Apart from the images, every record below must be given again without alteration.

-- Data to use --
--------------------------------

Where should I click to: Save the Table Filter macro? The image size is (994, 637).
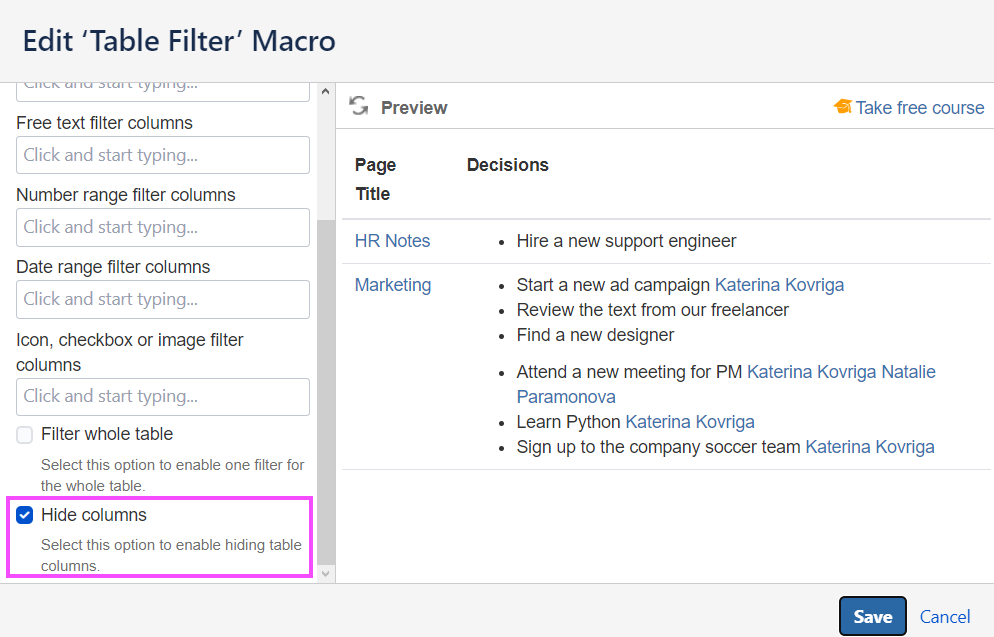point(872,617)
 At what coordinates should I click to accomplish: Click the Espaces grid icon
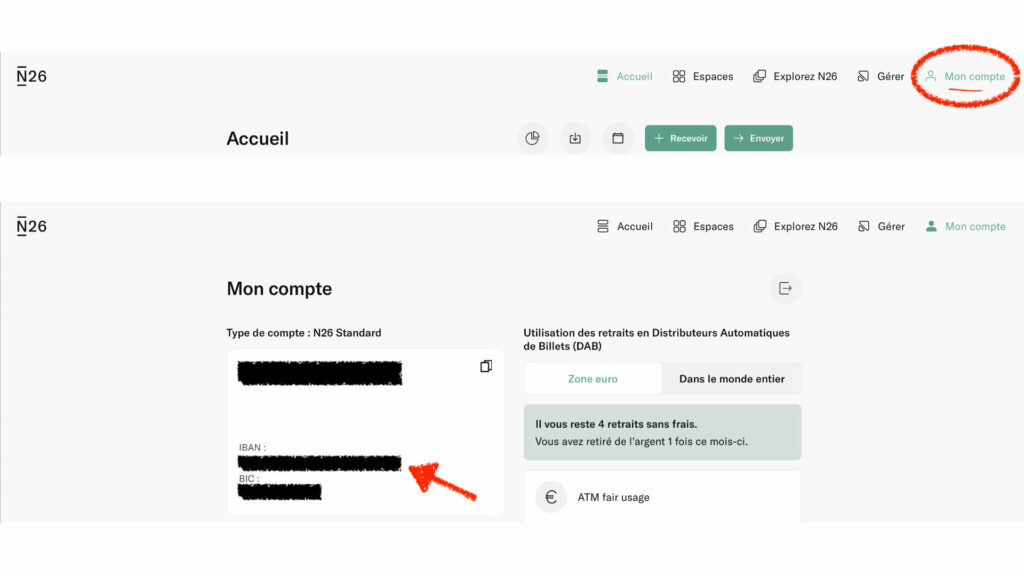(681, 76)
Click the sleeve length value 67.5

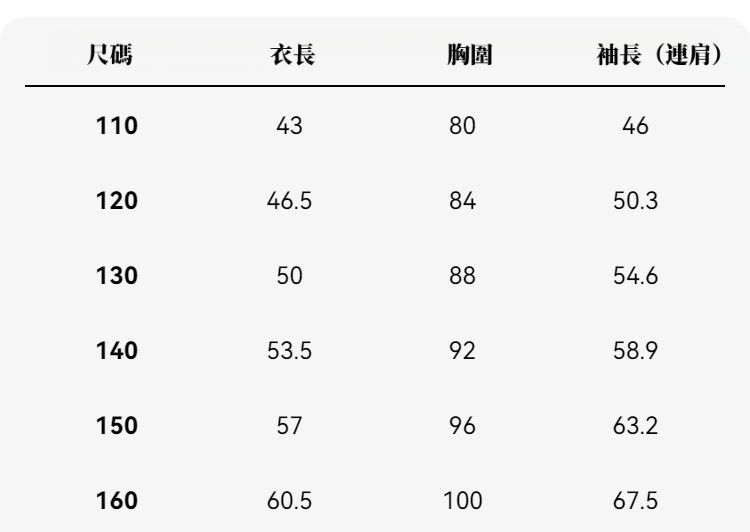634,500
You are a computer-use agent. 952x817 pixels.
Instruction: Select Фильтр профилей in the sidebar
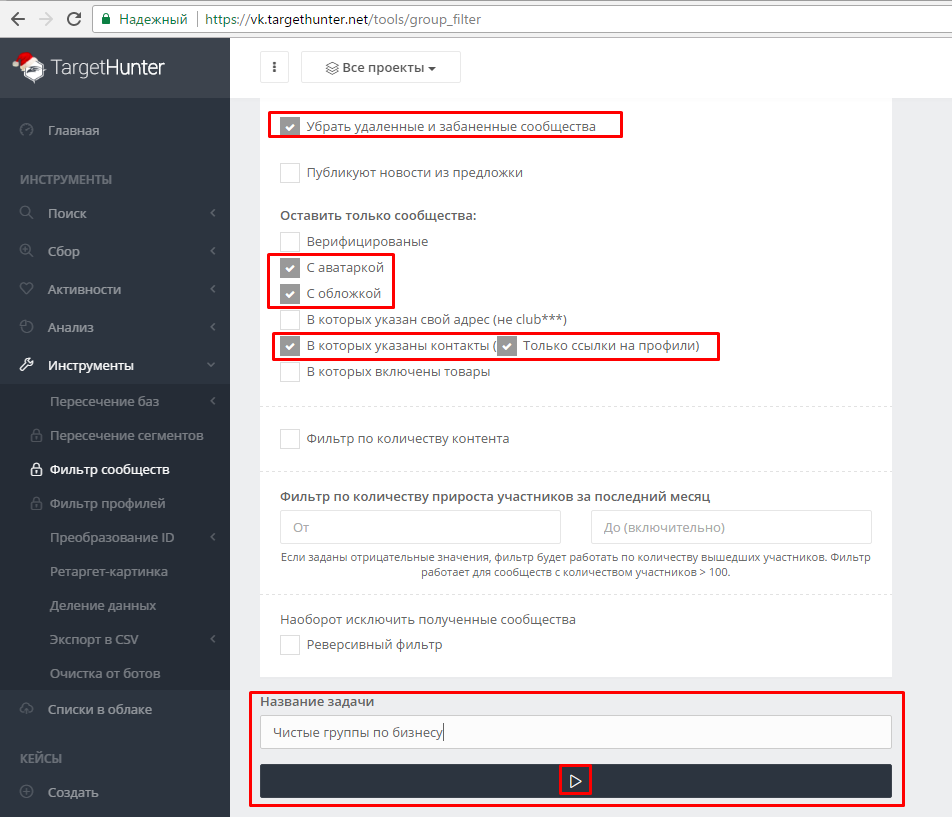(107, 503)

--------------------------------

-- Task response --
Where should I click to: Save the Table Filter macro? The image size is (994, 637).
point(872,617)
 At what coordinates should I click to accomplish: Click the Espaces grid icon
(681, 76)
Click the sleeve length value 67.5

634,500
You are a computer-use agent. 952x817 pixels.
Instruction: Select Фильтр профилей in the sidebar
(107, 503)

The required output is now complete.